Required work -
1 - From the sea-ice review, quote the passage between "If the authors decide to" and "the same thing.", inclusive.
2 - List every manuscript line number the sea-ice review cites, in the order they appear.
-- start Selected extract --
|The new version of this paper is in my opinion still not suitable for publication and still requires some major work to become publishable. This is not, as before, too much related to issues related to inconsistent model-data comparison, but instead to too superficial an analysis of the results presented here. It does not become clear in as how much this paper really provides new insights regarding the evolution of sea ice in a warmer climate relative to existing studies based on, say, CMIP simulations. This paper currently remains very descriptive, rather than providing the reader with any robust results. This fact, however, is not stated in the paper, but instead is hidden behind a language that is very speculative throughout much of the text. I still believe that these simulations can provide new, broadly relevant and interesting insights regarding the evolution of sea ice, but more in-depth analysis is required to extract those from the available data.|
Alternatively, this paper should be shortened significantly and only provide a description of model results. This would then be a helpful reference for these simulations, and it would be made clear to the reader that this is not meant to provide an "assessment" or the like. In that case, the title should be changed to "Description of simulations of Arctic sea ice in the PlioMIP models"
If the authors decided to keep the current scope of this paper I suggest that they consider the following remarks for a possible revised version:
l.5 and section 3.3: I am still not convinced that much can be learned from using CV in the current context. What is the geophysical relevance of CV that makes this measure preferable over simply using ensemble spread? If in a warmer climate all simulations are ice free, but one simulation still has a tiny ice floe of 2 m² lying around somewhere, then CV will be more than 10. But this high value would be totally irrelevant, as is expressed by the geophysically more relevant ensemble spread given by ensemble standard deviation. I disagree in particular with the statement tat standard deviation does not allow one to compare data sets with different mean values (l.64). Why not?
If the authors decide to keep the analysis of CV, it'd be helpful to give geophysical reasons for its relevance - rather than simply stating that others have used this metric before. Please also note that "ensemble spread" is very different from "variability", but currently these terms are used as if they were to describe the same thing.
l.11: "suggesting that the dominant atmospheric and oceanic influences may be different in the [two] simulations": This is one example of the speculative language. All data is there to test this suggestion, so why not do it? In particular since I doubt that this is true.
l.24: The Arctic is only "widely predicted to become seasonally ice free before the end of the 21st century" for a specific evolution of CO2
Introduction in general: This should include some short discussion of what we do know from previous studies on sea-ice ensemble spread, correlations between individual sea-ice metrics and drivers, temporal correlation of sea-ice evolution, generally evolution of sea ice in a warmer climate, etc., which is necessary to allow the reader to identify the open questions that are addressed by the present study.
l.56 leading to Figure 14: I was wondering if some of the results of this study are simply related to the fact that sea-ice extent is used to describe the areal coverage of sea ice, rather than sea-ice area. If in a cold climate sea-ice concentration reduces because of some warming from, say, 90 % to 45 %, sea-ice extent would remain the same, even though the area decreases by 50 %. This then renders the correlation of extent and temperature very weak. Sea-ice extent is only a useful metric when comparing data to observations, since it allows one to account for some observational uncertainty. In the present context, where most of the analysis is only carried out in the model realm, sea-ice area would give much more robust results, in particular given the very low sea-ice concentration that is obtained in the warm climate runs.
-- end Selected extract --
-- start Stored data --
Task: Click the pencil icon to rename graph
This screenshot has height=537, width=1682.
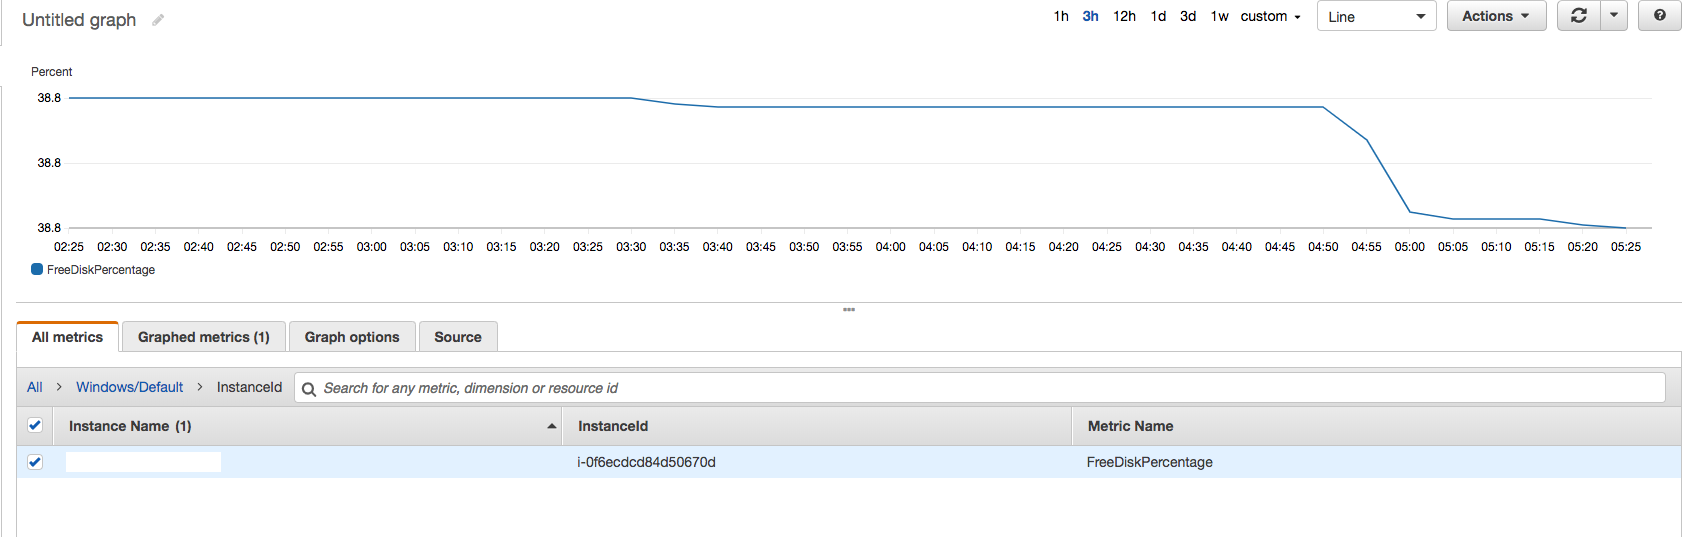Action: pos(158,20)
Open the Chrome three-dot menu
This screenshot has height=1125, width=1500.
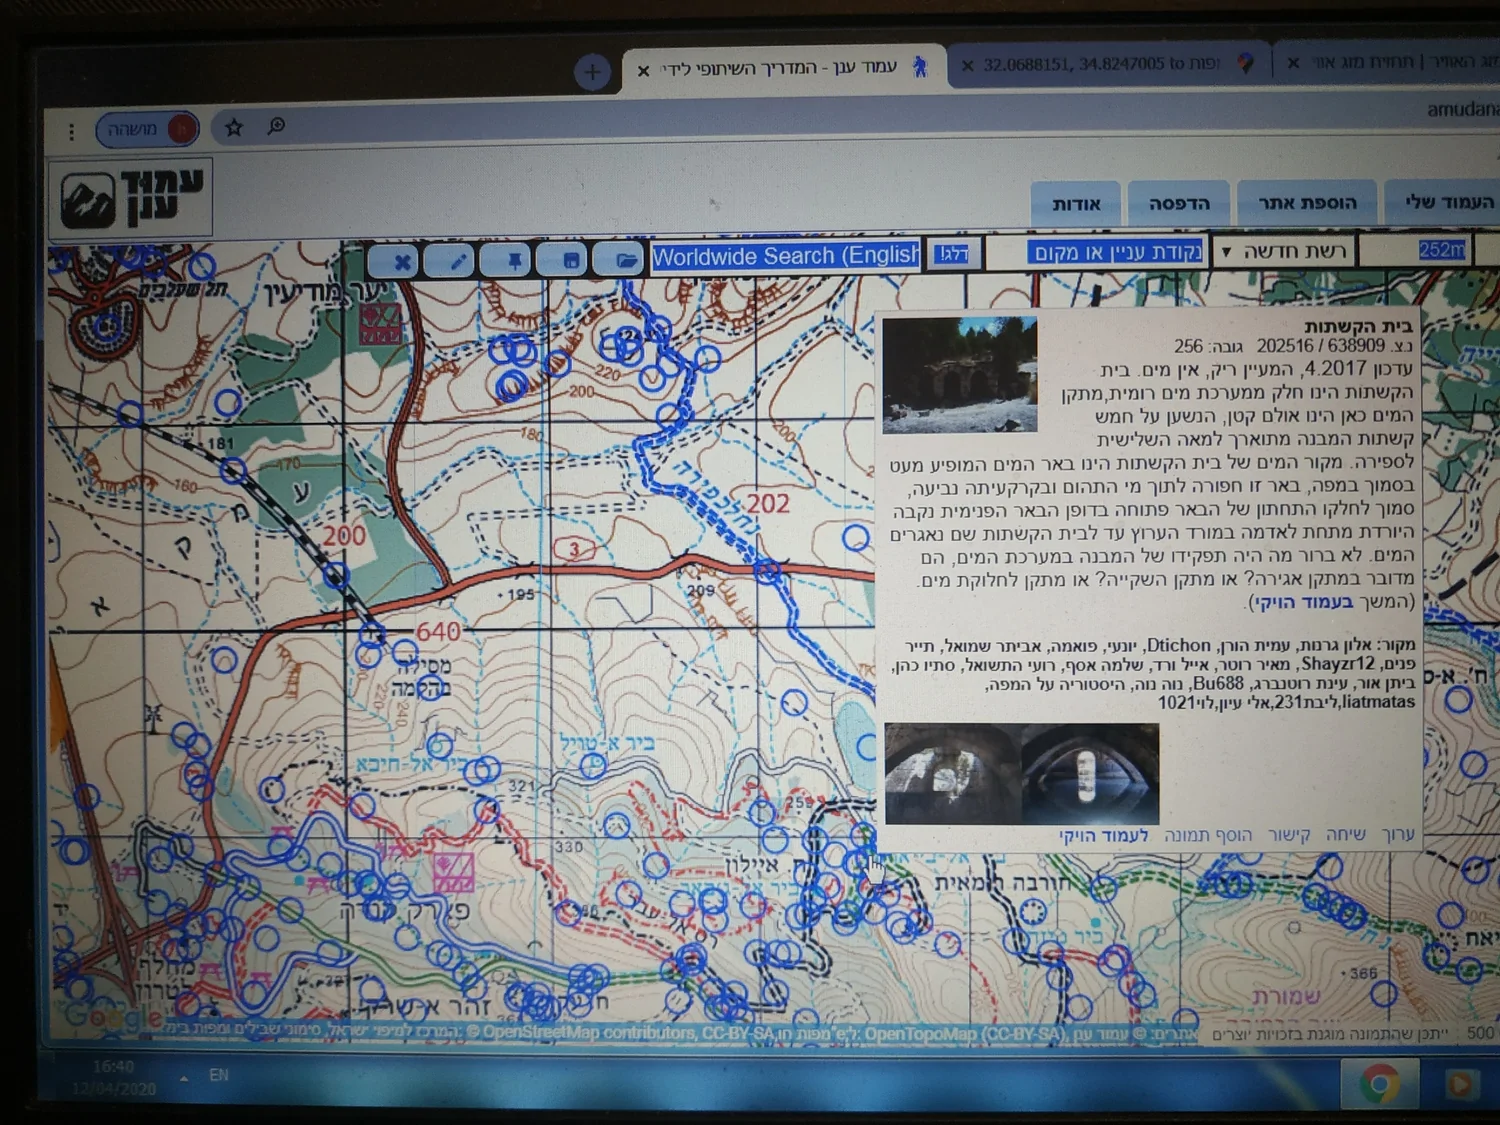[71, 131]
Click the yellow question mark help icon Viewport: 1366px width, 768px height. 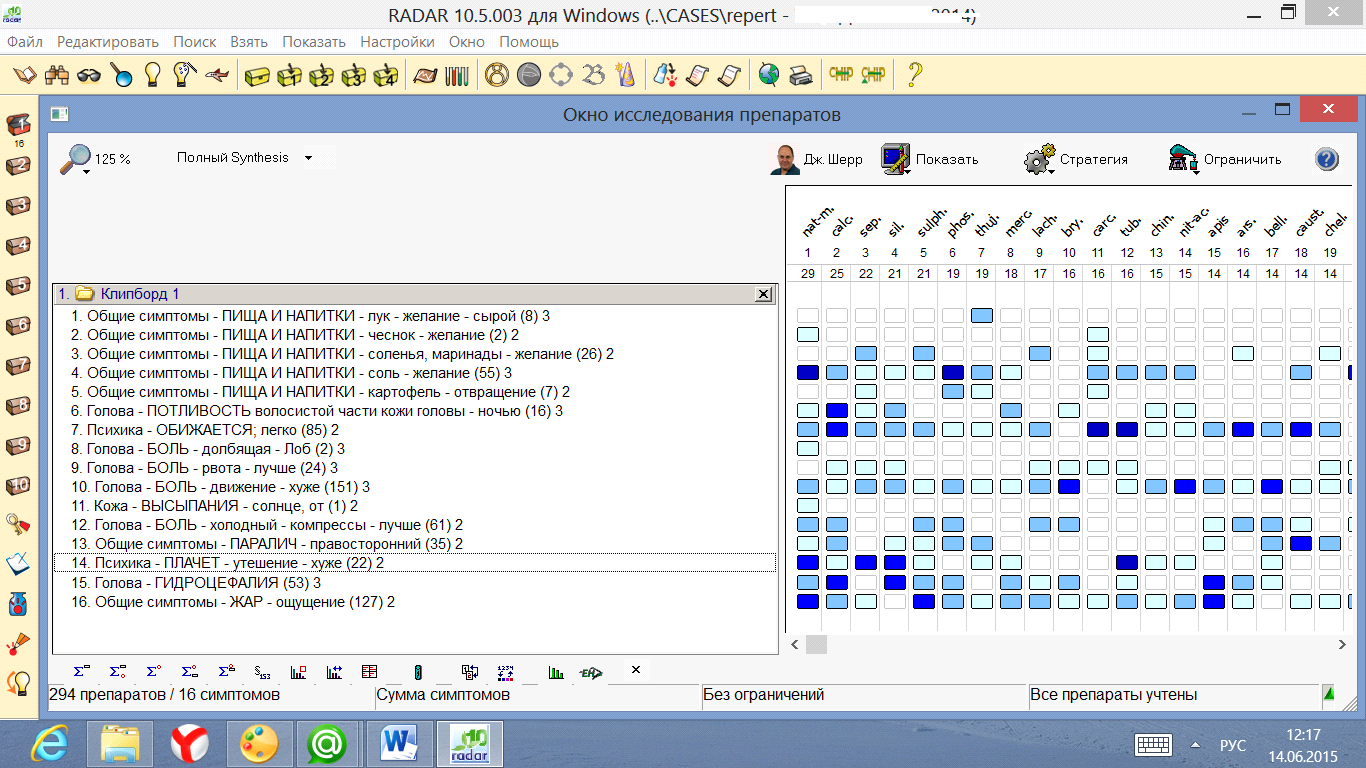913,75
-- end Stored data --
Task-by-task outputs -
1 -
If the authors decide to keep the analysis of CV, it'd be helpful to give geophysical reasons for its relevance - rather than simply stating that others have used this metric before. Please also note that "ensemble spread" is very different from "variability", but currently these terms are used as if they were to describe the same thing.

2 -
l.5
l.64
l.11
l.24
l.56